CM : Je voulais avoir une expérience avec des médias que je respecte. Je ne vois pas ça de la même manière que toi. Malgré le fait que j’ai eu l’occasion de côtoyer plusieurs chercheurs, je me vois toujours plus du côté du grand public. On est déjà bombardé d’infos de toutes parts. Ma quête est d’intéresser les gens à la science comme ils s’intéresseraient à n’importe quoi d’autre dans un téléjournal. Je veux la démocratiser le plus possible. On manque beaucoup d’informations sur ce qui se passe dans nos laboratoires québécois. Même si l’on tente de rendre la science simple, j’ai toujours l’impression que le public cible reste l’élite de la société.

RMG : Mais beaucoup de vidéos YouTube et de blogues sur Internet réussissent à toucher beaucoup de gens avec des sujets souvent très proches de leurs vies.

CM : Oui, c’est de mieux en mieux et moi j’aimerais faire partie de ce mouvement pour rendre accessible un contenu semblable à un maximum de personnes.

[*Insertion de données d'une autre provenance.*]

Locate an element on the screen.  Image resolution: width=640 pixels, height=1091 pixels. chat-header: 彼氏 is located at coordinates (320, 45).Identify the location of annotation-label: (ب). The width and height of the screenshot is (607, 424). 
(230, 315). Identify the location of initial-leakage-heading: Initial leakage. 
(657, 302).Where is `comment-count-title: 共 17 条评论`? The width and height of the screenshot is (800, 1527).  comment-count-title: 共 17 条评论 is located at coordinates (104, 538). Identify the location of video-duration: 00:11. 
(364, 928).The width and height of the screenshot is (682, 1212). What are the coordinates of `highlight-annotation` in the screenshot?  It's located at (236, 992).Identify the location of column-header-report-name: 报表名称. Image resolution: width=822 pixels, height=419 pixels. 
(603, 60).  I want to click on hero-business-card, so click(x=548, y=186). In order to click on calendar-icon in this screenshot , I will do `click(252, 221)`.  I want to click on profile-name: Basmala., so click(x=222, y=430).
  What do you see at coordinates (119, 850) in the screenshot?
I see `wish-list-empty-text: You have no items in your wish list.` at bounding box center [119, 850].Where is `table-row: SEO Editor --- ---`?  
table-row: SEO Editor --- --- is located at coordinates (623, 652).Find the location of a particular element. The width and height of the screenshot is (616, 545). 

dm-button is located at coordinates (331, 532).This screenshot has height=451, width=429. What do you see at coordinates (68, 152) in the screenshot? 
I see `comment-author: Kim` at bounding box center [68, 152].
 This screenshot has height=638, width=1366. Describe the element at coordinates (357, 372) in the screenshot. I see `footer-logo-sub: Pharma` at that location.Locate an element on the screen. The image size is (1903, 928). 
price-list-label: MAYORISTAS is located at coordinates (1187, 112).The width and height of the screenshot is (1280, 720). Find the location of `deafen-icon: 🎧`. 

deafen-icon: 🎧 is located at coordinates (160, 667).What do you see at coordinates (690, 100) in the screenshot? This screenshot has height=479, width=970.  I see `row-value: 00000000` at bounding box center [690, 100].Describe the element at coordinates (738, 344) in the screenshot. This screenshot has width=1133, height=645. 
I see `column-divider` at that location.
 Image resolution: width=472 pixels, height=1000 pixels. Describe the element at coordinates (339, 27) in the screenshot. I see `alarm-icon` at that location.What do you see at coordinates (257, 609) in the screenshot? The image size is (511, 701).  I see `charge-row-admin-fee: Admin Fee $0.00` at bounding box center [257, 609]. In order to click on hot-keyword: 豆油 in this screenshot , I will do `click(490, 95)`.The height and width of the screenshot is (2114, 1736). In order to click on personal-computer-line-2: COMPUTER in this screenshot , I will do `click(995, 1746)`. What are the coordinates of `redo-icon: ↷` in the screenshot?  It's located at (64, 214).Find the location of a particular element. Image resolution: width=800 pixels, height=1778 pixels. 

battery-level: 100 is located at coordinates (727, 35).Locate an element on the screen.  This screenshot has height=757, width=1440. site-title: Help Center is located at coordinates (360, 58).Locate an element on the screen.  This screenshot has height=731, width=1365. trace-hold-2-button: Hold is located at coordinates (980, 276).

Rendre la science accessible est bien l’objectif principal de la bourse Fernand-Seguin. Il ne nous reste qu’à nous souhaiter une bonne expérience dans l’univers du journalisme scientifique tout en remerciant ceux qui ont rendu cette aventure possible ou qui nous accompagneront tout au long de nos stages. En espérant que vous serez au rendez-vous!

Interview réalisée et rédigée par Camille Martel et Renaud Manuguerra-Gagné.